Rantauprapat – Pancapena.com – Suasana semarak memenuhi Lapangan Lapas Kelas IIA Rantauprapat pagi itu. Di bawah terik matahari, deretan Warga Binaan Pemasyarakatan (WBP) tampak bersiap di garis start, kaki mereka terikat rapi dalam karung goni. Begitu peluit dibunyikan, sorak-sorai pun pecah. Aksi para peserta yang jatuh-bangun saat berusaha melompat ke garis akhir mengundang gelak tawa dan tepuk tangan dari penonton.

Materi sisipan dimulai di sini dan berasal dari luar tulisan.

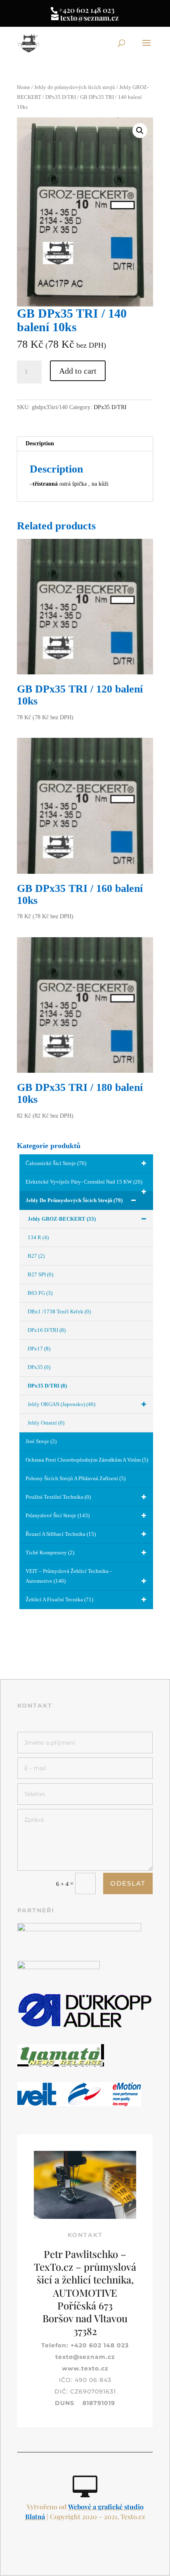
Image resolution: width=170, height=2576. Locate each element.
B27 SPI (40, 1274)
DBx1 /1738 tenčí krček (59, 1311)
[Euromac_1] (79, 1929)
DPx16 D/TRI (47, 1330)
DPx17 (39, 1348)
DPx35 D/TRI (60, 97)
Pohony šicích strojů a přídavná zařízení (75, 1478)
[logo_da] (85, 2027)
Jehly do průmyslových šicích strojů (74, 87)
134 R (38, 1237)
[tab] (85, 444)
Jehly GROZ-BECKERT (62, 1219)
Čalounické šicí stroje (56, 1163)
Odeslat (128, 1883)
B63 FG (40, 1293)
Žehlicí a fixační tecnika (59, 1599)
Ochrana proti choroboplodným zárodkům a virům (87, 1460)
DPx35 (39, 1367)
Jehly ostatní (46, 1423)
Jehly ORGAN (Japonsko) (61, 1404)
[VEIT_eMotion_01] (79, 2104)
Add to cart (78, 370)
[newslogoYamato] (60, 2064)
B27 (36, 1256)
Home (23, 87)
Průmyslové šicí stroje (58, 1515)
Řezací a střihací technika (61, 1534)
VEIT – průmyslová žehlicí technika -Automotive (68, 1576)
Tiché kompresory (50, 1552)
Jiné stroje (41, 1441)
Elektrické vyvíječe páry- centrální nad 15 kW (84, 1182)
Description (40, 443)
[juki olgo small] (58, 1967)
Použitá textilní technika (58, 1497)
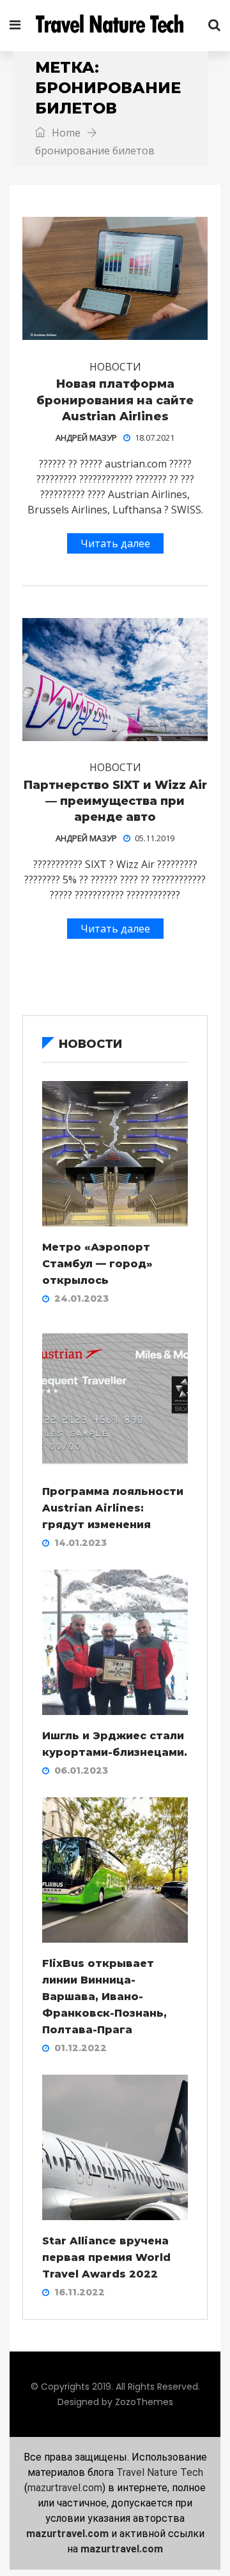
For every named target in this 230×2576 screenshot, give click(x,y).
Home (64, 133)
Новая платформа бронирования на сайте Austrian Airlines (115, 400)
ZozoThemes (144, 2402)
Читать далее (115, 543)
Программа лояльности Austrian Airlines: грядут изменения (112, 1508)
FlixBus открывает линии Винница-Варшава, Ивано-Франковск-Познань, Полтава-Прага (104, 1996)
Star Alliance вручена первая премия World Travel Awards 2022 (106, 2257)
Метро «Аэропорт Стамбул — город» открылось (97, 1263)
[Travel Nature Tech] (114, 25)
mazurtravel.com (64, 2488)
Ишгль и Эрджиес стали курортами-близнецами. (114, 1744)
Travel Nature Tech (159, 2472)
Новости (115, 367)
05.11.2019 (154, 838)
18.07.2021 (154, 437)
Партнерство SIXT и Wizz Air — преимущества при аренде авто (115, 801)
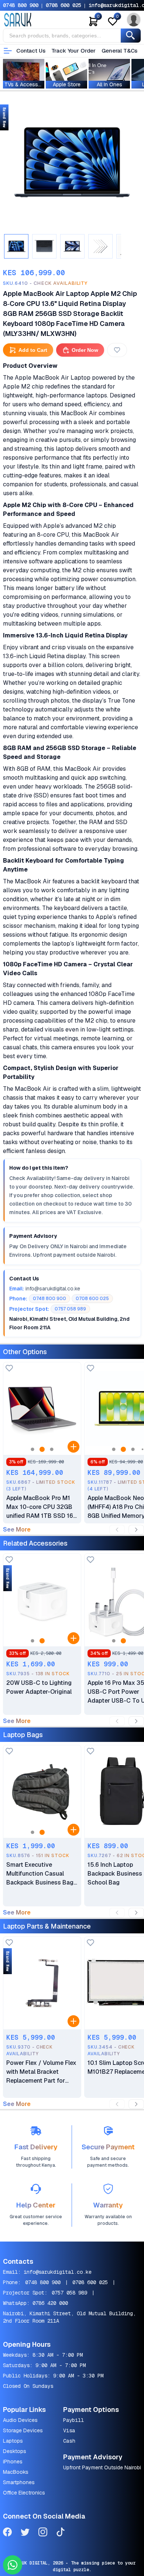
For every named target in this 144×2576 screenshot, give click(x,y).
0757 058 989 (69, 2292)
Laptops (13, 2440)
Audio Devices (20, 2420)
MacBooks (15, 2472)
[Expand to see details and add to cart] (73, 1447)
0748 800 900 (20, 5)
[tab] (16, 246)
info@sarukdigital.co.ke (58, 2272)
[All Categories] (8, 50)
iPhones (13, 2461)
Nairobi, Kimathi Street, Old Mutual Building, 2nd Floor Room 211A (69, 2317)
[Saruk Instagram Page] (42, 2533)
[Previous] (117, 1529)
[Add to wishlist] (9, 1368)
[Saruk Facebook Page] (7, 2533)
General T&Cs (119, 50)
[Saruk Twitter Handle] (25, 2533)
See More (17, 1529)
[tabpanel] (72, 162)
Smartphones (19, 2482)
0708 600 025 (63, 5)
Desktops (14, 2451)
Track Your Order (73, 50)
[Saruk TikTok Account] (60, 2533)
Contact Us (30, 50)
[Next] (136, 1529)
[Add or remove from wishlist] (117, 350)
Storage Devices (23, 2430)
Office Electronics (24, 2492)
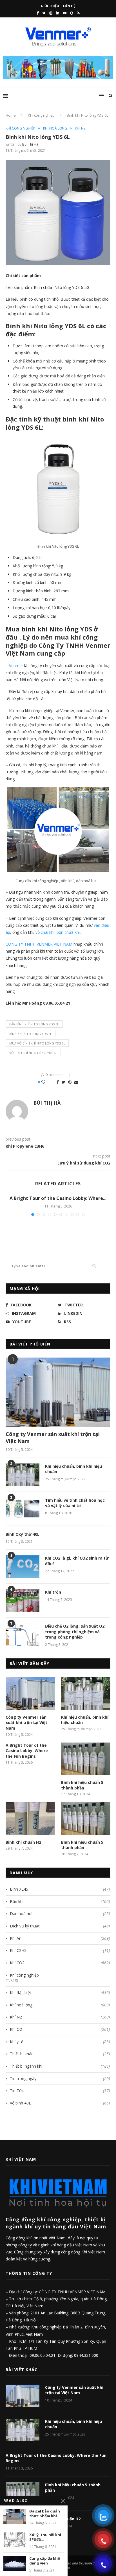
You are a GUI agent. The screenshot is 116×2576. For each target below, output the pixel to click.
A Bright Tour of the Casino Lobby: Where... (58, 1198)
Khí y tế (60, 2041)
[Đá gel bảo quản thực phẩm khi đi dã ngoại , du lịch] (14, 2516)
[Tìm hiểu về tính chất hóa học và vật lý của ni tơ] (22, 1508)
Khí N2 (80, 128)
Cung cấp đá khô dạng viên (44, 2561)
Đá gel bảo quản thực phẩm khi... (44, 2514)
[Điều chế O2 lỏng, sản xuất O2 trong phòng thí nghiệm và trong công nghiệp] (22, 1634)
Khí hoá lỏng (55, 128)
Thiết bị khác (60, 2053)
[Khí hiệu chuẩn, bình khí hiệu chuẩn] (22, 1474)
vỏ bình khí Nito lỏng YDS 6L (33, 1053)
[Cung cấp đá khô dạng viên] (14, 2563)
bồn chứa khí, (69, 932)
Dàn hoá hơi (60, 1913)
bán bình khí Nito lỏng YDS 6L (34, 1024)
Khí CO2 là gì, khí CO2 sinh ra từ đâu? (77, 1560)
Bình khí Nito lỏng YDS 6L (30, 1034)
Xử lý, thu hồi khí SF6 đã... (45, 2537)
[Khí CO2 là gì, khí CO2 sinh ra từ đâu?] (22, 1566)
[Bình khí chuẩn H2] (30, 1818)
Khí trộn (53, 1592)
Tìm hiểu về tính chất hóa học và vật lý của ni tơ (75, 1502)
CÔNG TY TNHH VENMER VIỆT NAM (39, 944)
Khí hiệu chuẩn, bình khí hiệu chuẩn (73, 1468)
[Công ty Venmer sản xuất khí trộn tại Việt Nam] (58, 1392)
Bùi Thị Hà (30, 144)
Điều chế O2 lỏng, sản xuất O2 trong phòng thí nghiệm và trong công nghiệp (74, 1631)
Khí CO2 (60, 1962)
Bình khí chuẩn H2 (23, 1842)
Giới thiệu (50, 6)
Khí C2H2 (60, 1950)
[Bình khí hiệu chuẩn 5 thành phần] (85, 1759)
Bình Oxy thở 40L (22, 1534)
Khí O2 (60, 2029)
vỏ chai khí (44, 932)
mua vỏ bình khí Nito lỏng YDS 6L (37, 1043)
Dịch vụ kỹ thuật (60, 1926)
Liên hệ (69, 6)
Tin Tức (60, 2090)
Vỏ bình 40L (60, 2103)
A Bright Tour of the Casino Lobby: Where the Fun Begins (27, 1751)
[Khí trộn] (22, 1600)
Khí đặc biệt (60, 1992)
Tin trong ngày (60, 2078)
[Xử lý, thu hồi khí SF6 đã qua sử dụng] (14, 2539)
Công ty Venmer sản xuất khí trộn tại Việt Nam (53, 1437)
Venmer (16, 665)
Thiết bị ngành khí (60, 2066)
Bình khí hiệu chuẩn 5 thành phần (82, 1785)
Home (11, 115)
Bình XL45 (60, 1889)
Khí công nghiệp (41, 115)
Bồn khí (60, 1901)
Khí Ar (60, 1938)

Bagi sebagian orang, 17 Agustus identik dengan pesta rakyat di lapangan desa. Namun bagi para WBP, momen ini menjadi pengingat bahwa makna kemerdekaan bukan hanya soal bebas secara fisik, melainkan juga tentang rasa—rasa kebersamaan, kegembiraan, dan harapan yang tetap menyala di balik jeruji.
Kepala Lembaga Pemasyarakatan Kelas IIA Rantauprapat, Khairul Bahri Siregar, menegaskan bahwa kegiatan seperti ini merupakan bentuk sederhana dari kebahagiaan yang tulus.
“Kami ingin peringatan HUT RI di Lapas ini membawa keceriaan. Lomba ini bukan hanya melatih kekompakan, tetapi juga mengajarkan bahwa tawa bisa menjadi perekat kebersamaan, bahkan di tengah keterbatasan,” ujarnya.
Tak hanya para peserta, petugas Lapas pun turut ambil bagian dalam kemeriahan, menciptakan suasana hangat, akrab, dan penuh canda tawa. Semangat kemerdekaan pun terasa begitu nyata—membuktikan bahwa rasa persatuan dan kebersamaan tak mengenal batas ruang dan waktu.